Provided text:

★ ★ ★ ★ ★

Health Insurance and Entrepreneurship

December 17, 2010

I’m getting to this late, but the New York Times’ David Leonhardt and Mother Jones’ Kevin Drum started a discussion earlier this week on whether a social safety net –especially the availability of health insurance– could actually promote entrepreneurship in the United States.

Here’s David Leonhardt:

Guaranteeing people a decent retirement and decent health care does more than smooth out the rough edges of capitalism. Those guarantees give people the freedom to take risks. If you know that professional failure won’t leave you penniless and won’t prevent your child from receiving needed medical care, you can leave the comfort of a large corporation and take a chance on your own idea. You can take a shot at becoming the next great American entrepreneur.

And here’s a slightly skeptical Kevin Drum:

Still, I remain curious about the Leonhardt argument, which is a common one in the liberal community. Is it true? Does knowing that you have a safety net make you more likely to get up on the trapeze and try something risky and new? The analogy is wonderful, but that doesn’t make it true. Surely, though, this is a testable hypothesis? Not a provable one, of course, but one where evidence can be amassed on different fronts based on measurements of social safety nets in different times and places vs. risk-taking behavior in different times and places. Has anyone ever done this? It seems like a pretty obvious thing to try to study.

The short answer is yes, economists have looked at this issue, and the evidence generally supports the view that a safety net supports self-employment and small businesses.

Nathan Lane and I provided some indirect evidence of this in a paper we wrote for CEPR in the summer of 2009 (“An International Comparison of Small Business Employment“  (pdf)). For rich countries with roughly comparable economies, the United States consistently has among the lowest levels of self-employment and small-business employment.

★ ★ ★ ★ ★

Translate this sentence from the health insurance article into Spanish: "Those guarantees give people the freedom to take risks."

Information provided:

★ ★ ★ ★ ★

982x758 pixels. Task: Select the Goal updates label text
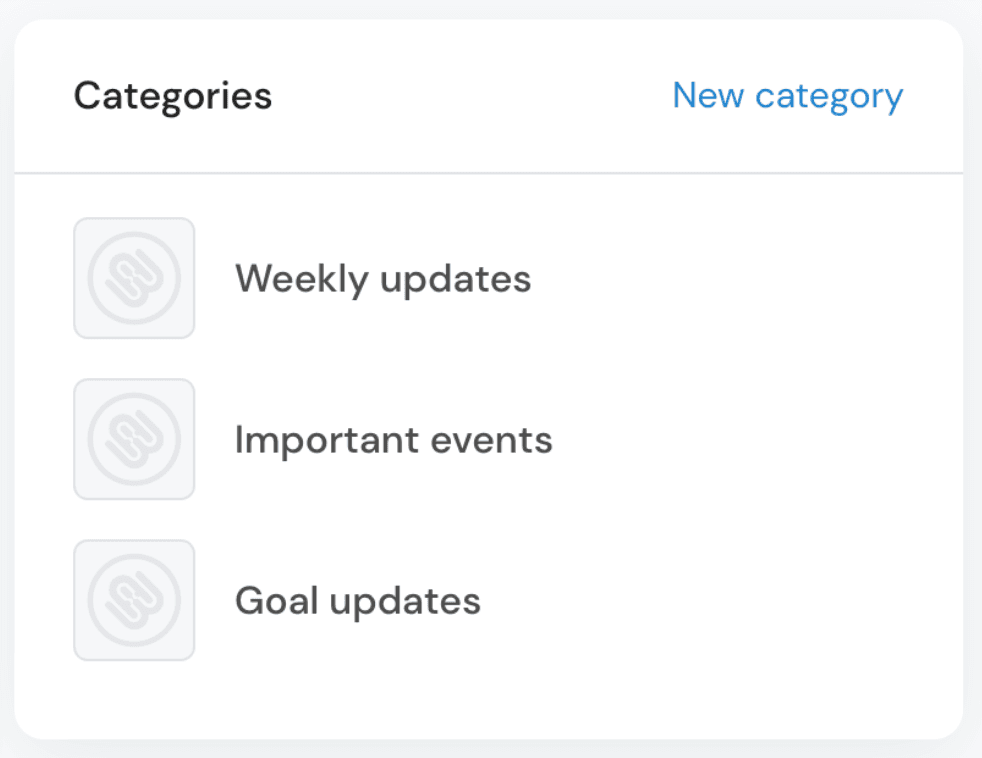click(x=357, y=600)
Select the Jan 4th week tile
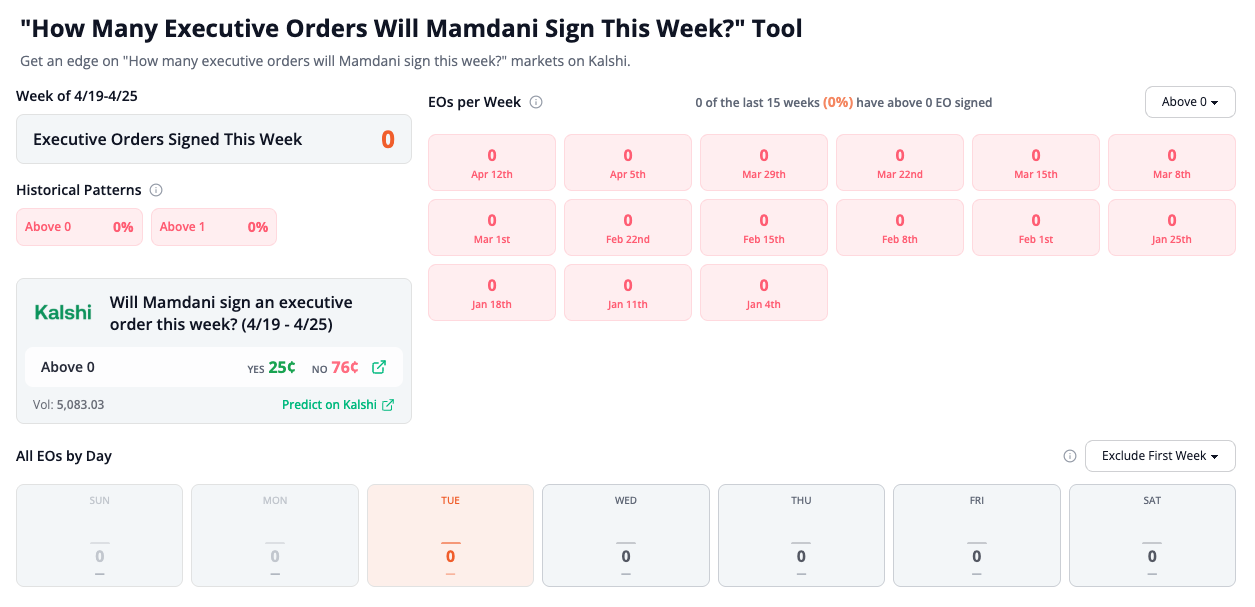This screenshot has height=607, width=1255. pos(763,292)
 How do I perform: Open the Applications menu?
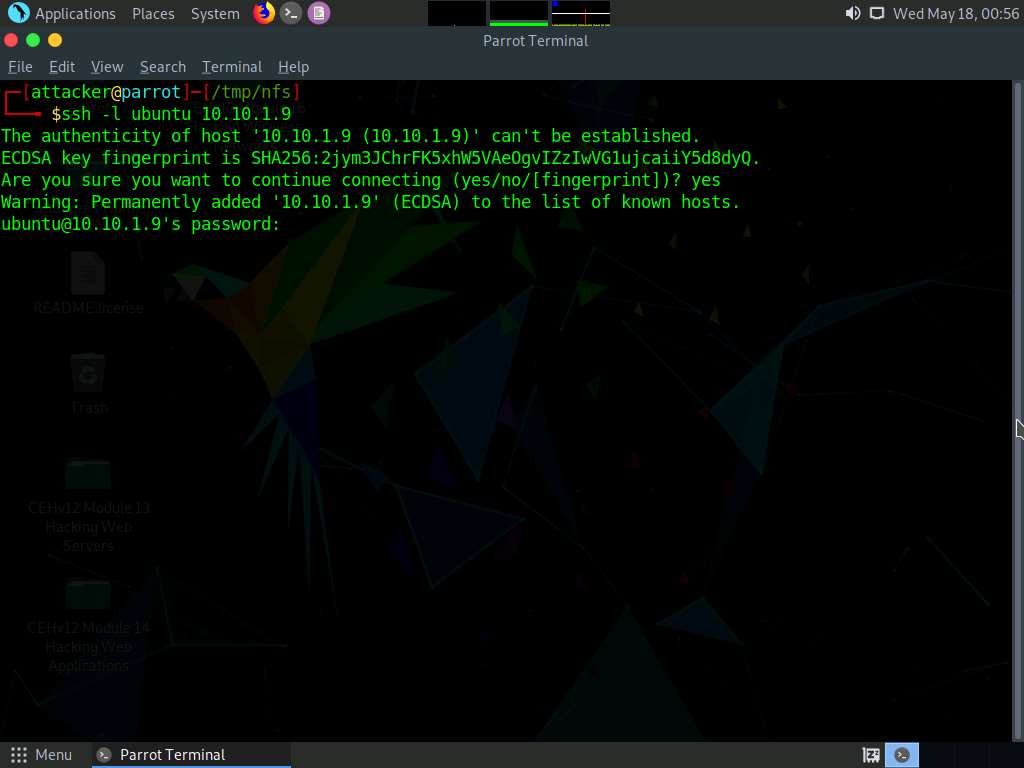[x=75, y=14]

★ ★ ★ ★ ★

Response to the exercise: Esas garantías les dan a las personas la libertad de asumir riesgos.